> PROBLEM
Whenever a line of the entries below holds the string "Task", copy that line and return it.

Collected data
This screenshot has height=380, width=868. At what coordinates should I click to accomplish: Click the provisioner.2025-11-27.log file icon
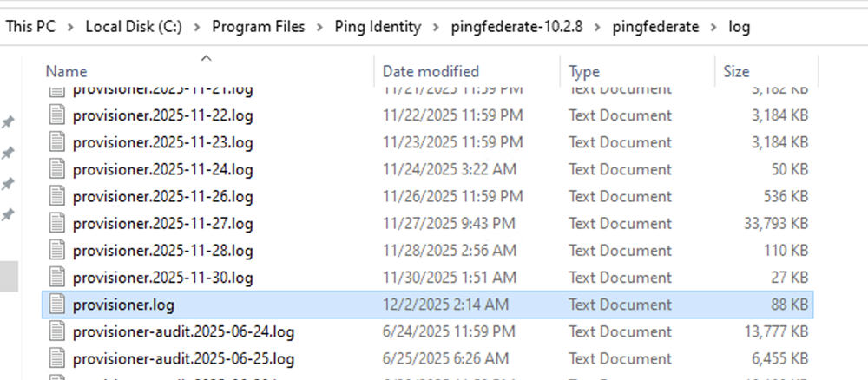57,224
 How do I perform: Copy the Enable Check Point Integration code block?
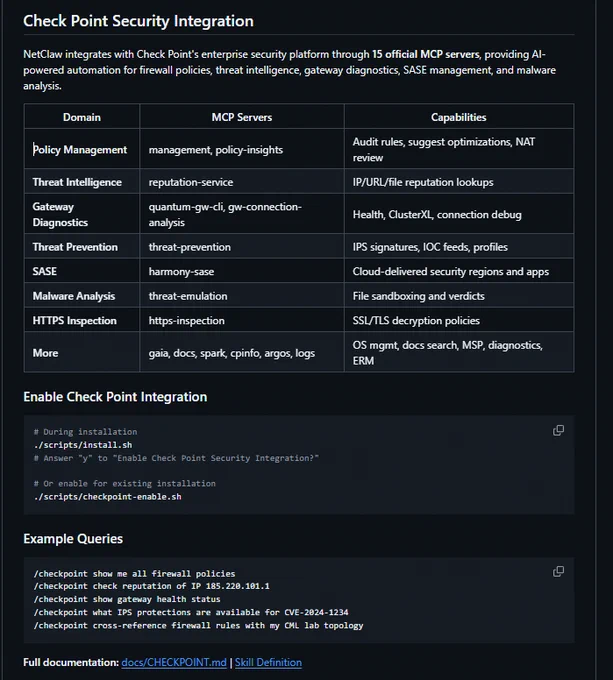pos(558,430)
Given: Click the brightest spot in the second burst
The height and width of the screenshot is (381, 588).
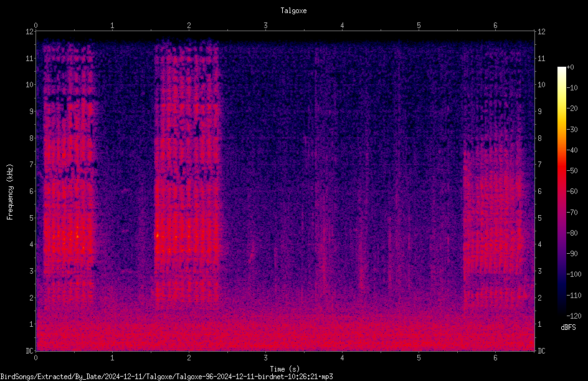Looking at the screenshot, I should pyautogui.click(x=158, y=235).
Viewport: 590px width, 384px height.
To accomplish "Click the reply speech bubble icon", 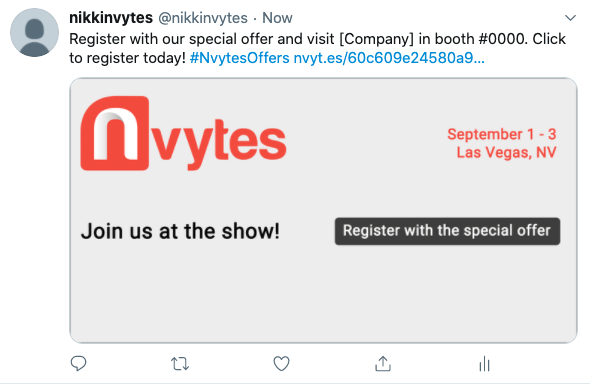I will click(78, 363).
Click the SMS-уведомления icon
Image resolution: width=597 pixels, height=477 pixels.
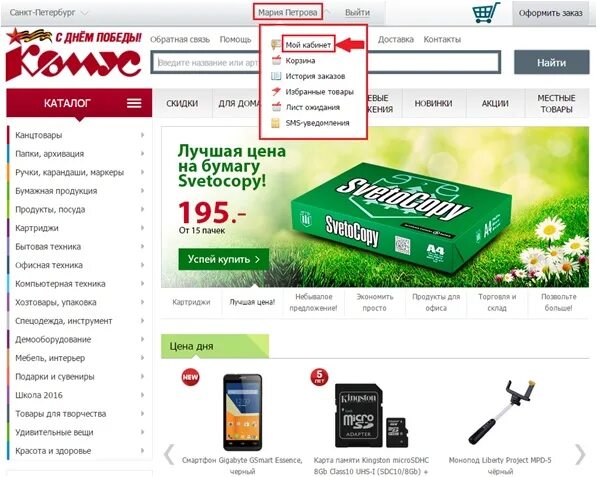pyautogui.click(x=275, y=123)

---

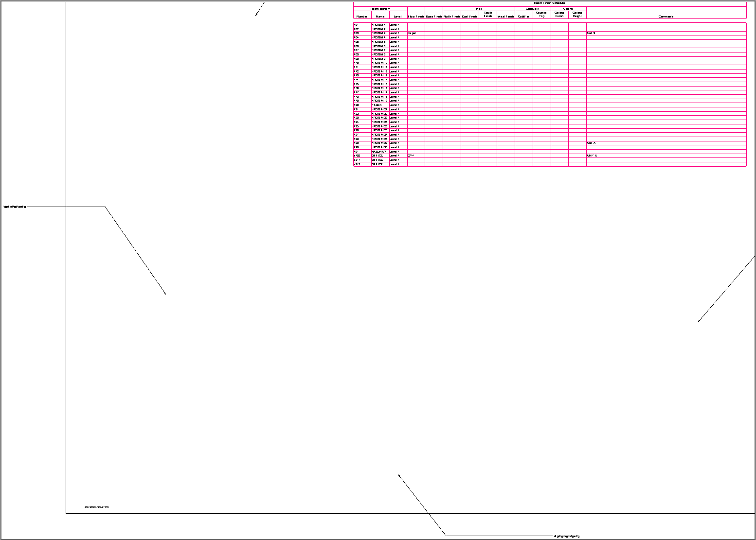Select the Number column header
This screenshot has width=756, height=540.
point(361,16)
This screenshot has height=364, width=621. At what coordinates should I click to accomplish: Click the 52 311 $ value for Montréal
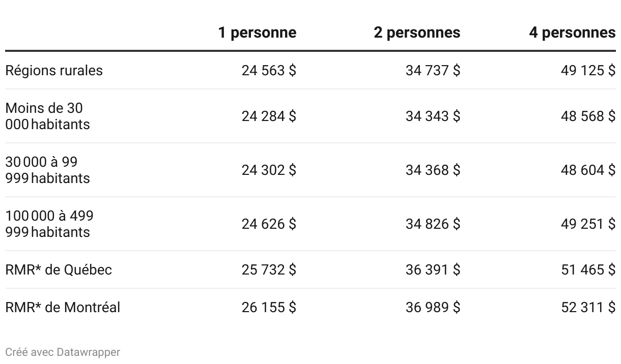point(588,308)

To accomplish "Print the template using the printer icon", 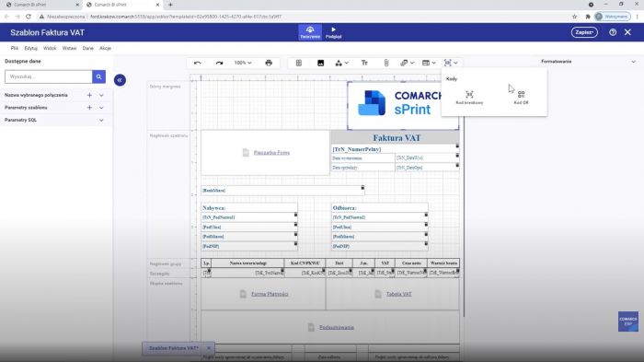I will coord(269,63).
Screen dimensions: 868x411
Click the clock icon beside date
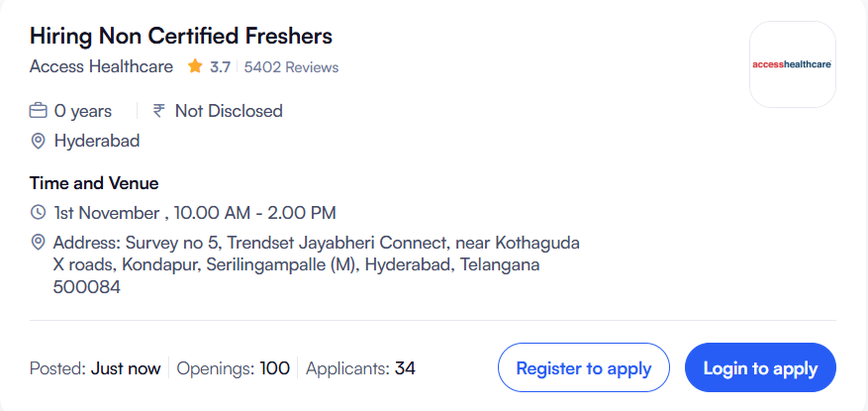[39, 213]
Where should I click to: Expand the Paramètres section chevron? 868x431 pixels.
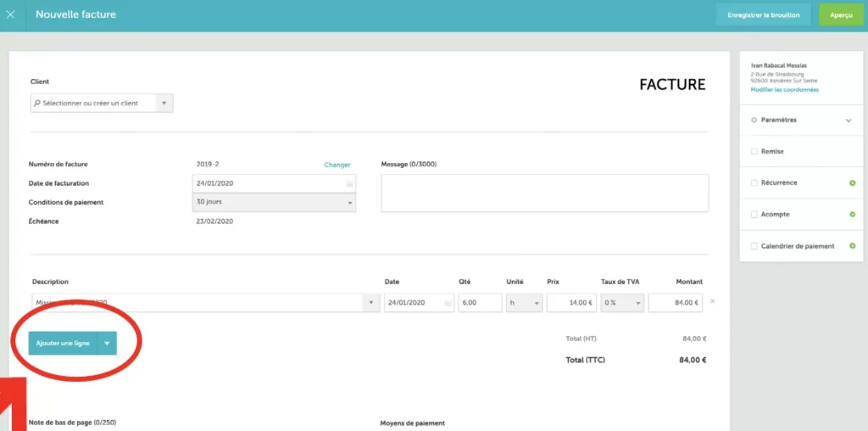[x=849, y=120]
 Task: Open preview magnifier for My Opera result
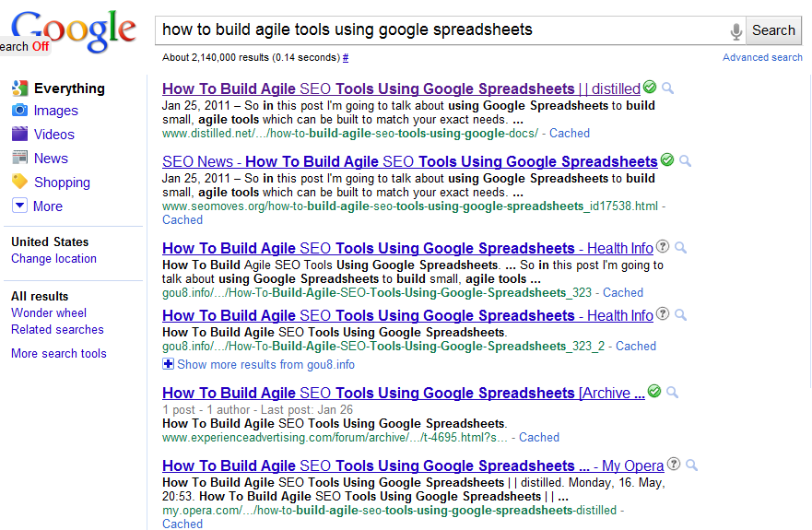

--

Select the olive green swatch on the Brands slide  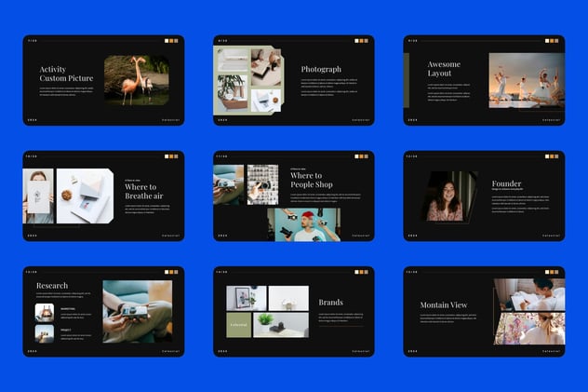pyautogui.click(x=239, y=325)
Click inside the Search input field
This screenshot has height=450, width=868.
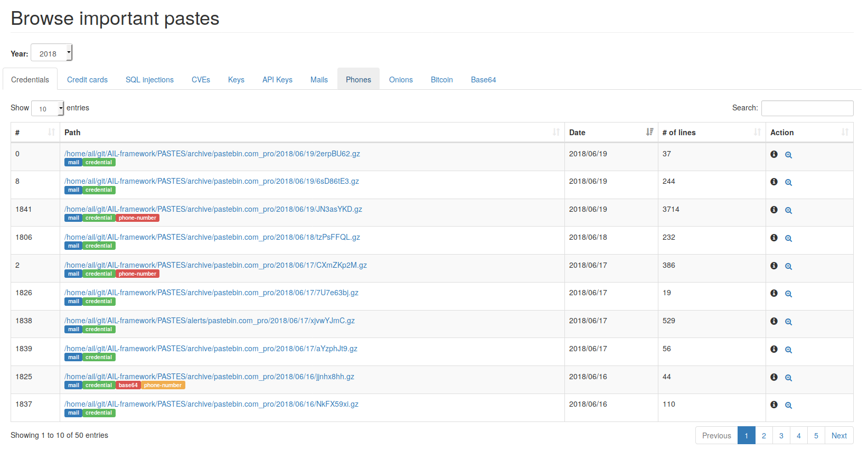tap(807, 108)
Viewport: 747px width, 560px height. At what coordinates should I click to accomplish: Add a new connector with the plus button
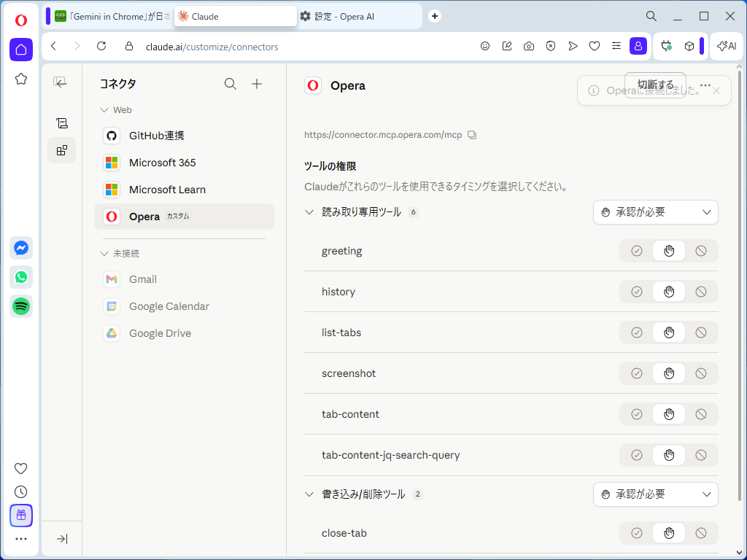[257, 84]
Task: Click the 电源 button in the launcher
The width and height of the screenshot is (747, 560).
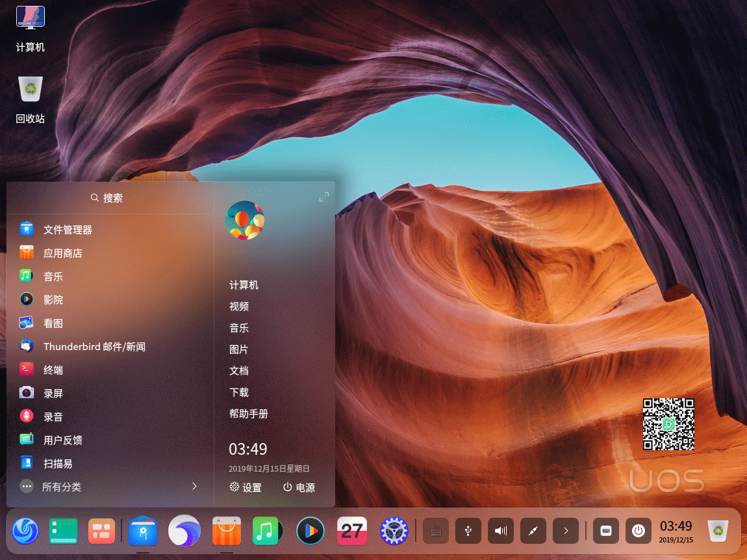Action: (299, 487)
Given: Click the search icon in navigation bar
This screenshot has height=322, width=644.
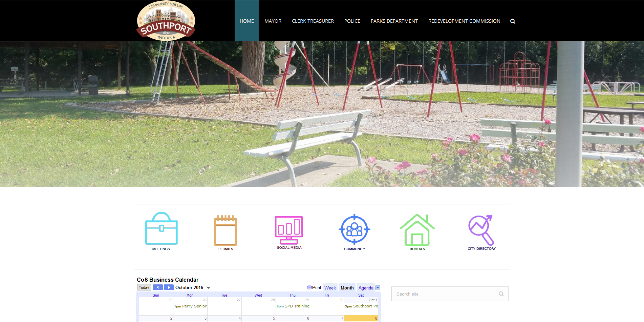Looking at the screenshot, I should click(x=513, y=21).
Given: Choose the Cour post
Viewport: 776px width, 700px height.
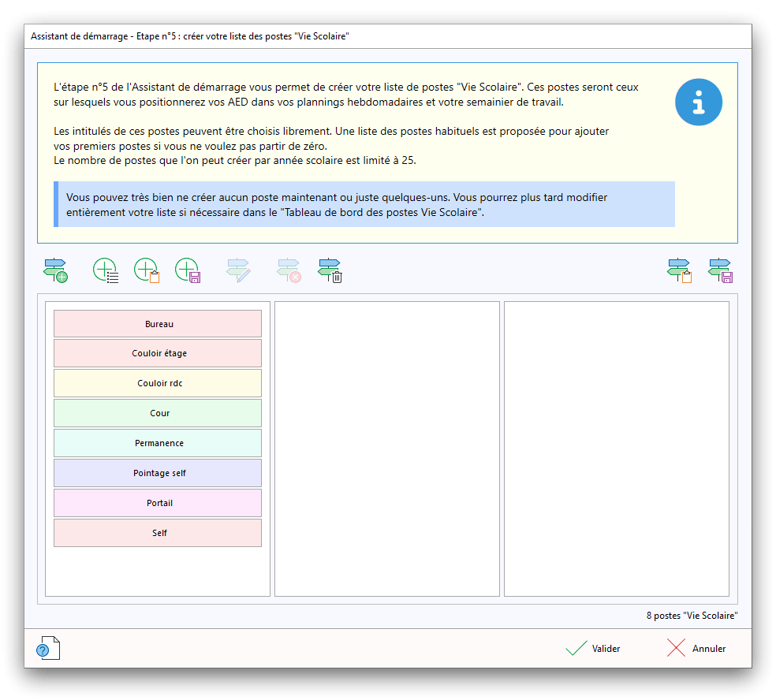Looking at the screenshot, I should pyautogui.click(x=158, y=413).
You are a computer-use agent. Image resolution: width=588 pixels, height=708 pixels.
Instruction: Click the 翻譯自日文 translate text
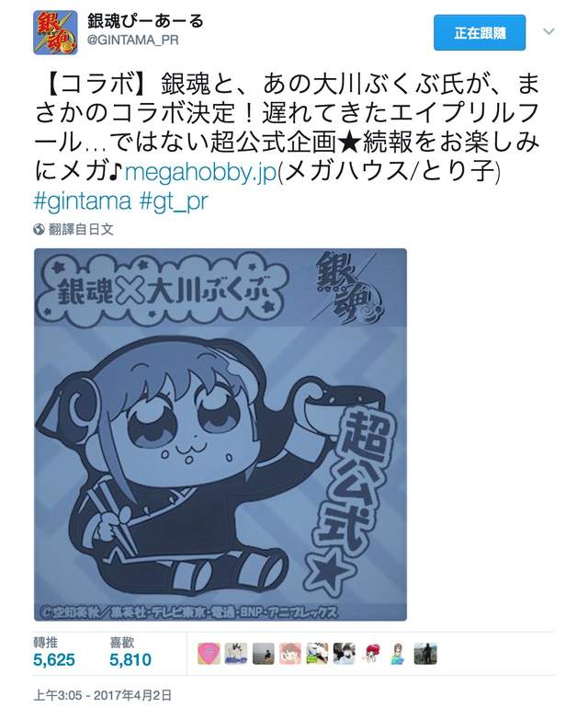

> EXPECTED OUTPUT
 Task: Open preview magnifier for My Opera result
Task: Click the 电源 button in the launcher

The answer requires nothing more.